Fair warning. This is not going to be well edited. First, I’m extraordinarily tired. Second, my eyes are swollen and and I can’t see fully.

I thought it was time to write a bit about what is going on. It helps me to process, and it keeps others in the know. As many of you are aware, I’ve had a series of surgeries to remove a melanoma from my scalp. The good news was that all roof-top cancer was removed. The bad news is that it got into the plumbing. The lymph biopsies came back with “positive cells consistent with metastatic melanoma.” So, on to an oncology team. I have my first appointment on July 26th.

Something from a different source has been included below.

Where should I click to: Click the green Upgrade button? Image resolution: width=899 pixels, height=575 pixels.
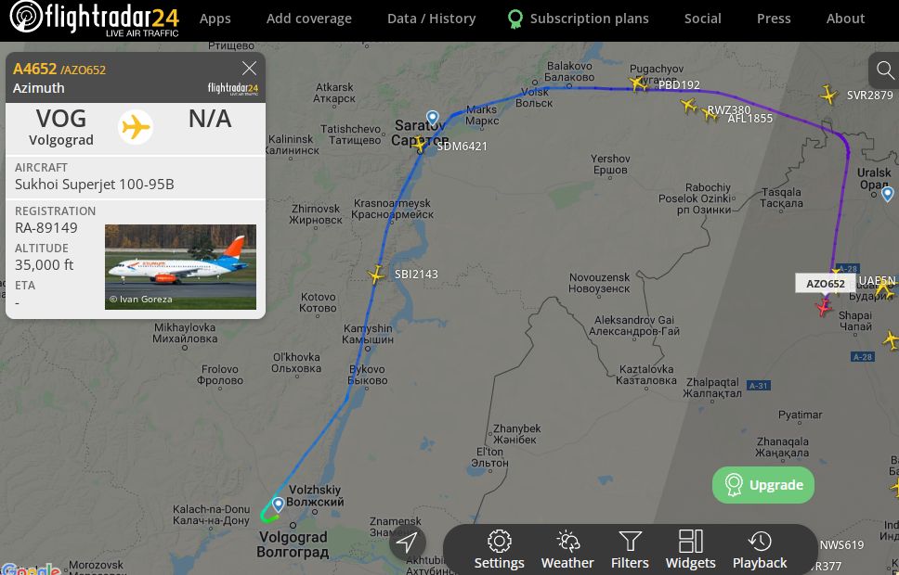[763, 485]
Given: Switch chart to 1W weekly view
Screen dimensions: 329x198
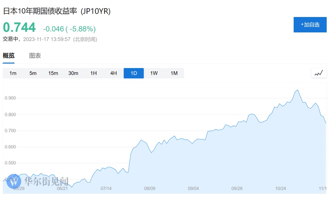Looking at the screenshot, I should pos(154,73).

I’ve shared this news with some family and friends and have been overwhelmed by love and support. Offers of meals and help have flooded in. I have beautiful flowers and a fridge that is overflowing.

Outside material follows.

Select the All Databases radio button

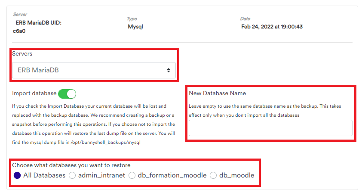(x=17, y=175)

Right now, I’m still healing from my second surgery. I’m swollen, have black eyes, and am very uncomfortable. Head wounds are not for the faint of heart. I’m also having to process some hard news. I thought I’d be on my merry way through life after recovering from the operation. Now, I being a new journey.

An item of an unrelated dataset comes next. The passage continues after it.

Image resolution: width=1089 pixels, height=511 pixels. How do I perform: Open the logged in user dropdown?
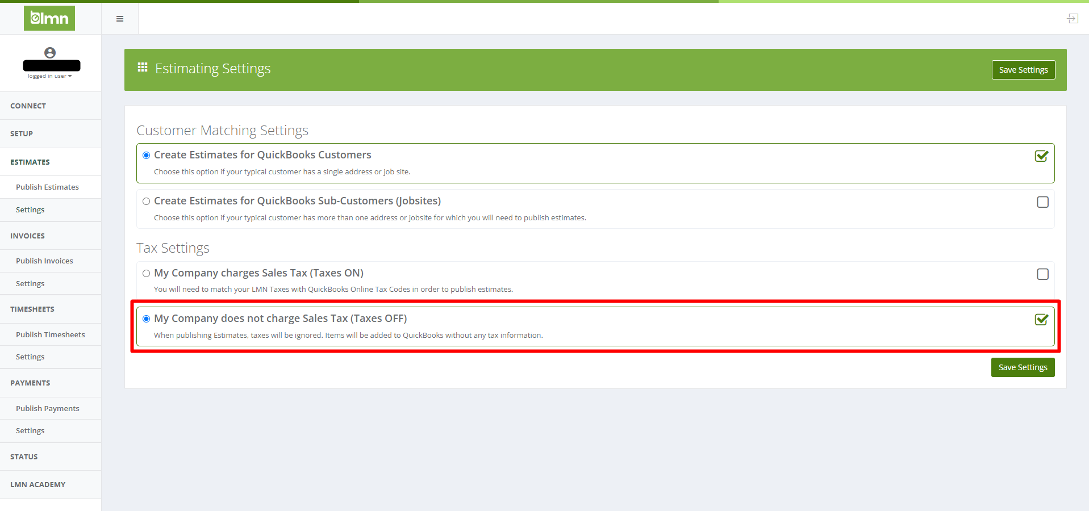click(50, 76)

Many months ago I remember seeing a Ted Talk style video with a man who recounted the story of him being delivered the devastating news that he was a paralytic. He said something along the lines of, “In that moment, I made the decision I was going to be the most joy-filled paralytic there ever was.” That struck a cord deep within me.

If I’m going to be a cancer patient, I want to be the most joy-filled cancer patient out there. I don’t know what that looks like yet. I’m still weepy and my emotions are running the gamut. But, joy is my goal.

I want there to be a renewed sense of purpose and expectation for my life. I want to leave a trail of smiles. I also want to encourage all of us to be on the lookout for ways we can surprise, bless, and bring joy to those around us. Let’s not reserve times of sickness for meals and flowers. What if we could start a new trend where we just show up with something beautiful or yummy, just because? Like a random bunch of flowers given to your coworker with a note that reads, “Hey, it’s 101 degrees today. Just wanted to remind you that you’re cool!” Or, when you are cooking something, making extra and dropping it off to someone for no apparent reason.

There is no conclusion to this post right now. I don’t have enough information to make plans beyond my next steps. The weeks ahead seem to be just as blurry as the weeks behind. But, we are in this together. Of that, I have no doubt. Thank you for your love and care. Now, go out and love and care for someone who doesn’t have two black eyes.